Kurz zurück in den Frühsommer. SCP-Sportdirektor Malte Metzelder gab dem Dreierwalder nach längerem Zögern einen Einjahresvertrag, was alle Fans freute, angesichts des schmalen Etats und der langen Pause aber auch nicht ganz risikofrei war. Schon jetzt zeigt sich, dass der Schritt kein Fehler war. „Ich habe mir dann vorgenommen, in der Vorbereitung möglichst alle Einheiten mitzumachen. Das habe ich geschafft“, sagt der Defensivmann. „Und ich glaube, ich habe die Trainer und das Drumherum auch überzeugt, dass da ein ganz ordentlicher Kicker zurückgekommen ist. Ich glaube, alle wissen, was sie an mir haben.“ Coach Benno Möhlmann, der den Spieler schon Mitte Juli „Gewinner der Vorbereitung“ nannte, hat ihn sogar vom reinen Innenverteidiger zum Allrounder umgepolt und brachte ihn am Dallenberg wie zuvor in den Testspielen als Sechser. „Er kann beides“, sagt der 63-Jährige. „Simon ist ein guter Typ. Die Jungs freuen sich, dass er den Anschluss gefunden hat. Und dann war irgendwann auch mal ein Einsatz fällig.“

Auch schon am dritten Spieltag? „So früh habe ich noch nicht damit gerechnet“, sagt Scherder. „Aber das macht mich glücklich. Ich hoffe, es geht so weiter.“ Schon, als er wenige Tage zuvor gegen den SV Meppen erstmals seit Mai 2015 wieder im 18er-Aufgebot stand, kassierte er reichlich Glückwünsche. „Das Warmmachen, die Stimmung im Stadion – das war ja das, worauf ich zwei Jahre hingearbeitet hatte.“ Der Knoten scheint also durchschlagen. „Ich hoffe, meine Leidenszeit ist jetzt erst einmal Geschichte, und ich komme wieder dahin, wo ich vor über zwei Jahren war.“ Sprich: Er möchte verlässlicher Abwehrmann mit gutem Auge und Stammplatz sein. Auch wenn Scherder nie lauthals Ansprüche formulieren würde.

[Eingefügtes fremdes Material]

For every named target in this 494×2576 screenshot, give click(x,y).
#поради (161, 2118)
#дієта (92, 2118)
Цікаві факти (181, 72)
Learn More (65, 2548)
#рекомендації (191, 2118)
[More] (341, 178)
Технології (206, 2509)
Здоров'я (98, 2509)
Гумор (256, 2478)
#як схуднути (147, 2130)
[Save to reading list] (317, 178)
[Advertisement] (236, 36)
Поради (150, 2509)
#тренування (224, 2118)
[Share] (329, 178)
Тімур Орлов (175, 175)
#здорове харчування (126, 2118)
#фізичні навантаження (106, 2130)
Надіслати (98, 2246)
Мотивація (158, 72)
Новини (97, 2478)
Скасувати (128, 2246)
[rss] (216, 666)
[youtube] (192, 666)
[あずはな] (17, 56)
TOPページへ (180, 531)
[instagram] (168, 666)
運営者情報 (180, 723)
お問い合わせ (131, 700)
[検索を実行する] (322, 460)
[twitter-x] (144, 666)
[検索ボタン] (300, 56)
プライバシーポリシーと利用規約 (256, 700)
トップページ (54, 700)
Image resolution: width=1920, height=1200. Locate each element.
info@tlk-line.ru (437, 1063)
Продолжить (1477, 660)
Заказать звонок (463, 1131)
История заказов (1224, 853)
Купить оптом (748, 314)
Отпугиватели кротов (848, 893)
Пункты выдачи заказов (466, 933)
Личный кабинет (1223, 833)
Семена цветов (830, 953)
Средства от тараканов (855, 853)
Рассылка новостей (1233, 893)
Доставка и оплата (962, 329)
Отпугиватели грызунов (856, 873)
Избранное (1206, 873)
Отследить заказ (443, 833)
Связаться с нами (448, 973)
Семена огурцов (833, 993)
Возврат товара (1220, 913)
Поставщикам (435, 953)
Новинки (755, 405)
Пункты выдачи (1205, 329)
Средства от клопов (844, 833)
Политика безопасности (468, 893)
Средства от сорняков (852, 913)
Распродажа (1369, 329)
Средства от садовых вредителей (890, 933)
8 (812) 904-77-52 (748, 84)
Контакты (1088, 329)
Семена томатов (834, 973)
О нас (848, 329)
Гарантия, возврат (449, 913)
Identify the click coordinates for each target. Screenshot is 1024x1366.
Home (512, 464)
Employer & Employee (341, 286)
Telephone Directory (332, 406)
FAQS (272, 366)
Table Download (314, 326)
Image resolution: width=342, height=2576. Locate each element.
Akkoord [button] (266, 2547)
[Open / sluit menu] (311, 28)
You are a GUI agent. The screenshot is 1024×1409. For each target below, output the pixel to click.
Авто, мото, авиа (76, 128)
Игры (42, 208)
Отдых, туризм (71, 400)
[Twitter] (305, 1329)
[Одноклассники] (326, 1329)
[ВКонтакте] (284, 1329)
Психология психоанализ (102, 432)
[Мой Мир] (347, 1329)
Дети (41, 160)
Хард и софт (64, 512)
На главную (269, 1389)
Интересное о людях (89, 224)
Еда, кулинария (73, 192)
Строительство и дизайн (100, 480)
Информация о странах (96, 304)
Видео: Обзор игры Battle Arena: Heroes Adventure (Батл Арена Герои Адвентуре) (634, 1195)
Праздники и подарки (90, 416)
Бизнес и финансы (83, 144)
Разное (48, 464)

Bliebe nur die Frage, wie er selbst die Sekunden bei der Einwechslung, aber auch später in der Kurve erlebte, als erneut sein Name skandiert wurde. „Das war schon grandios. Ich habe auf dem Platz schon mitbekommen, was die Zuschauer singen, nachher natürlich auch“, sagt der Verteidiger. „Als wir das 1:0 gemacht haben, kam der Gedanke schon mal auf, dass es gleich passieren kann. Dann hat der Trainer mir vertraut, den Laden mit dicht zu halten. Dass wir die drei Punkte über die Zeit bringen, war dann natürlich das Beste.“ Ein Teamplayer war er schon immer.